African-American sixth- and seventh-graders who completed the eight-hour program, which involved a series of brief activities and games (and no lecturing), were one-third less likely to start having sex in the next two years compared to their peers who took part in a similar program that targeted health issues unrelated to sex.
“The evidence is solid, and it’s new, because this has never been done before,” says Dr. John B. Jemmott III of the University of Pennsylvania in Philadelphia, who helped conduct the new study and design the intervention, along with his wife Dr. Loretta S Jemmott and their colleague Dr. Geoffrey T. Fong of the University of Waterloo in Ontario.
Despite the massive amounts of money the United States has poured into promoting abstinence-until-marriage programs, there have been only a handful of flawed studies investigating the effectiveness of such programs, the investigators note.
These federally supported programs - initiated during the Clinton years at the behest of Congress - follow a series of guidelines focusing on the importance of abstaining from sex until marriage, and underscoring the allegedly harmful physical and psychological effects of premarital sex and out-of-wedlock childbirth. “They’re not based on an understanding of the motivation of children to have sex or to practice abstinence, and that’s what this intervention was based on,” John Jemmott said.

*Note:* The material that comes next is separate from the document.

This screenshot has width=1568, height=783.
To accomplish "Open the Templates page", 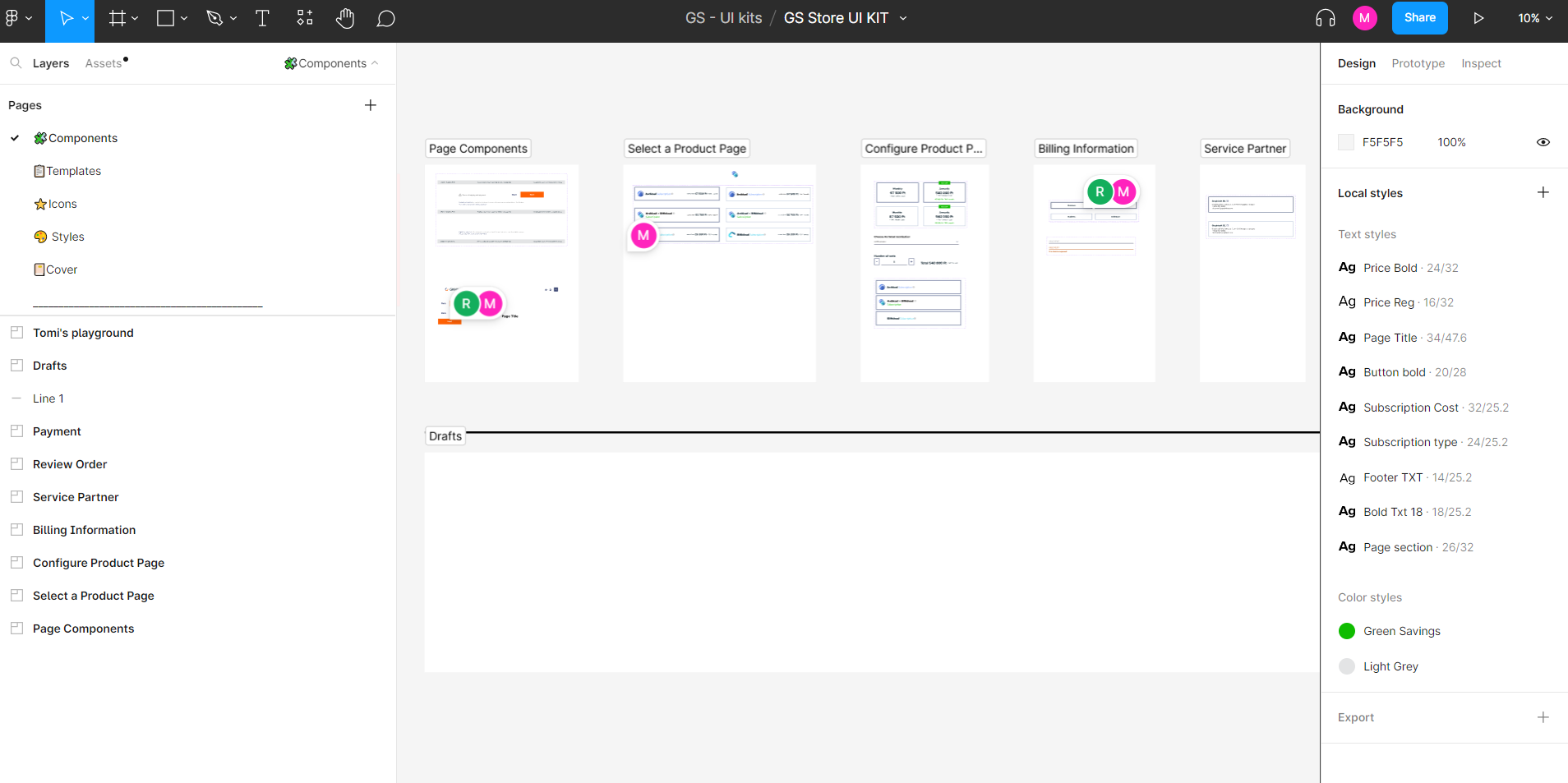I will 73,171.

He and his colleagues designed their program using techniques proven to help adolescents avoid risky behaviors like cigarette smoking, drinking and drug use. Classes were conducted in groups of six to 12 children, with activities that included listing the pros and cons of abstinence versus the pros and cons of having sex. “This activity is in the context of a whole intervention that begins with a consideration of what are their goals and dreams for the future, where do they see themselves five years from now, where do they see themselves 10 years from now,” Jemmott explained.

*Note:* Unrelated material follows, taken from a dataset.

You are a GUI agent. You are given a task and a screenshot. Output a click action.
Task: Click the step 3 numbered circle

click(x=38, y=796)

These and similar activities, he said, help young people realize on their own that abstinence is likely to be the better choice. Other activities included role-playing and games designed to help participants understand and resist peer pressure.
Jemmott and his team assigned 662 children to this program; an eight-hour “safer sex only” program designed to promote condom use; an eight- or 12-hour intervention combining both approaches; or a control group in which children underwent an eight-hour educational program on health issues unrelated to sex.
Among the 132 boys and girls who completed the abstinence-only program, about a third said they started having sex within the following 24 months, compared to half of the 129 control group participants. Around 20 percent of the abstinence-only group reported having sex during the past three months, compared to around 30 percent of the control group.
One criticism leveled at abstinence-until-marriage programs is that they discourage condom use and put kids at greater risk of sexually transmitted disease if they do decide to have sex, Jemmott said. But the current study found no evidence that the abstinence-only program had any effect on condom use. Students who participated in the comprehensive programs were slightly less likely than control group participants to report having multiple partners.
Getting young people to hold off on having sex can have major beneficial consequences down the road, Jemmott noted; it reduces their risk of contracting sexually transmitted disease and getting pregnant, while the older someone is when they do have sex for the first time, the more likely they will be to use contraceptives.